The WOB reducing effect is illustrated by comparing the longitudinal force FZ for
the one side raked cutter 5n with the longitudinal force FZ of the hypothetical cutter
5x (illustrated in phantom).
[0039] Figure 5A illustrates a cutter layout of a fifth drill bit 1e, according to another
embodiment of the present disclosure. Figure 5B illustrates the WOB reducing effect
of the fifth drill bit 1e. The fifth drill bit 1e has one outer leading cutter 5o
oriented with a positive side rake angle 8p and the rest of the cutters 5n,o,z have
zero side rake angles. The WOB reducing effect is illustrated by comparing the longitudinal
force FZ for the one side raked cutter 5o with the longitudinal force FZ of the hypothetical
cutter 5x.
[0040] Figure 5C illustrates a cutter layout of a sixth drill bit 1f, according to another
embodiment of the present disclosure. Figure 5D illustrates the WOB reducing effect
of the sixth drill bit 1f. The sixth drill bit 1f has the leading cutters 5n,o,z oriented
with increasing side rake angles 8n,p from the cone section 7c to the shoulder section
7s, where the side rake angles are negative for the inner leading cutters 5n and positive
for the outer leading cutters 5o. One leading cutter 5z at the inflexion line 10z
has a zero side rake angle. The WOB reducing effect is illustrated by comparing the
longitudinal forces FZ for the side raked cutters with the longitudinal forces FZ
of the hypothetical cutters 5x.
[0041] Figure 6A illustrates a cutter layout of a seventh drill bit 1g, according to another
embodiment of the present disclosure. Figure 6B illustrates the WOB reducing effect
of the seventh drill bit 1g.
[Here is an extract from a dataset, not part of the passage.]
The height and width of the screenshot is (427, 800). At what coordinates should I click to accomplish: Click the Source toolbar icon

The seventh drill bit 1g has the leading cutters 5n,o,z
oriented with increasing negative side rake angles 8n from the cone section 7c to
the shoulder section 7s. The WOB effect is illustrated by comparing the longitudinal
forces FZ for the side raked cutters with the longitudinal forces FZ of the hypothetical
cutters 5x. The inner cutters 5n have a WOB reducing effect while the outer cutters
5o have a WOB increasing effect; however, the overall effect is a WOB reducing effect.
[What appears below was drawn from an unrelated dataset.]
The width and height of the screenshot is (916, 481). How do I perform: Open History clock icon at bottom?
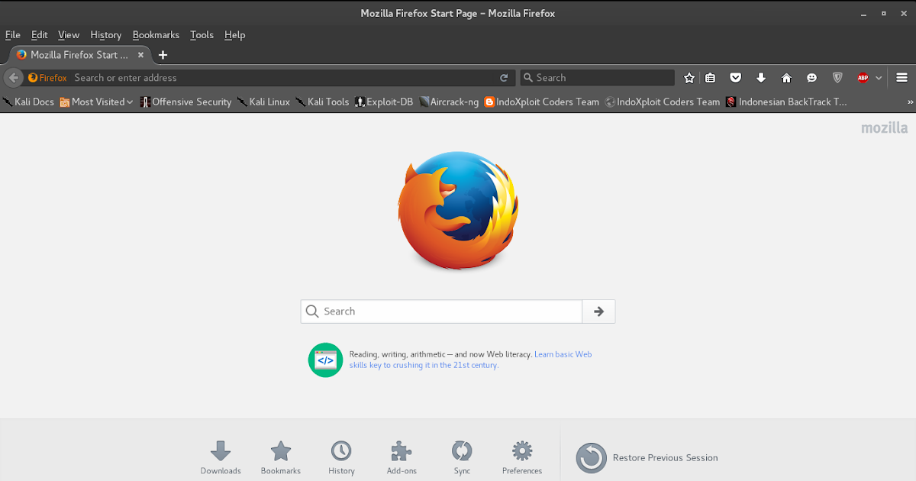[x=340, y=451]
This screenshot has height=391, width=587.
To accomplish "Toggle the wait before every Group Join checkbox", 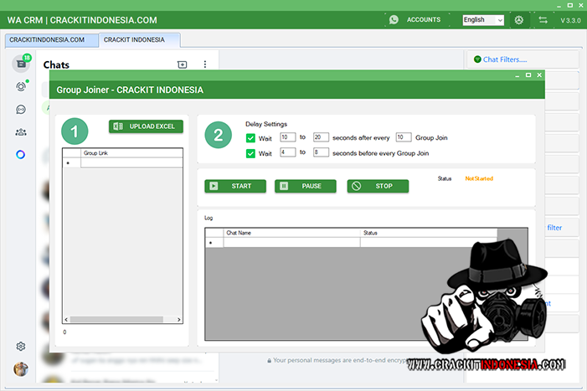I will tap(251, 153).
[0042] Figure 6C illustrates a cutter layout of an eighth drill bit 1h, according to another
embodiment of the present disclosure. Figure 6D illustrates the WOB reducing effect
of the eighth drill bit 1h. The eighth drill bit 1h has the inner leading cutters
5n oriented with increasing negative side rake angles 8n from the cone section 7c
to the nose section 7n and zero side rake angles for the rest of the leading cutters
5o,z. One leading cutter 5z at the inflexion line 10z has a zero side rake angle.
The WOB reducing effect is illustrated by comparing the longitudinal forces FZ for
the side raked cutters with the longitudinal forces FZ of the hypothetical cutters
5x.
[0043] Figure 7A illustrates a profile of a bullet shaped drill bit 12 and forces exerted
on the cutters, according to another embodiment of the present invention. Figure 7B
illustrates the cutting face of the bullet shaped drill bit having a weight on bit
(WOB) reducing effect. The bullet shaped drill bit 12 may include the cutting face,
a bit body (not shown), a shank (not shown), and the gage section 3. The shank may
be similar to the shank of the drill bit 1a, discussed above. The bit body may be
made from any of the materials discussed above for the bit body 2. The bit body may
have a hemispherical or dome shaped lower end. The cutting face may form a lower end
of the bullet shaped drill bit 12 and the gage section 3 may form an outer portion
thereof.
[0044] The cutting face may include one or more, such as two (one shown and two may be inferred
from cutter positions) primary blades 14, one or more, such as four (may be inferred
from cutter positions) secondary blades, fluid courses formed between the blades,
and the row of leading cutters 5a-g mounted along each blade. The cutting face may
have one or more sections, such as an inner ridge 13r and an outer shoulder 13s. The
blades 14 may be disposed around the cutting face and each blade may be formed during
molding of the bit body and may protrude from a bottom of the bit body. The primary
blades 14 may oppose each other and the secondary blades may be arranged about the
cutting face between the primary blades. The primary blades 14 may each extend from
a center of the cutting face, across a portion of the ridge section 13r, across the
shoulder section 7s, and to the gage section 3. The secondary blades may each extend
from a periphery of the ridge section 13r, across the shoulder section 7s, and to
the gage section 3. Each blade 14 may extend generally radially across the portion
of the ridge section 13r (primary only) with a slight spiral curvature and across
the shoulder section 13s radially and longitudinally with a slight helical curvature.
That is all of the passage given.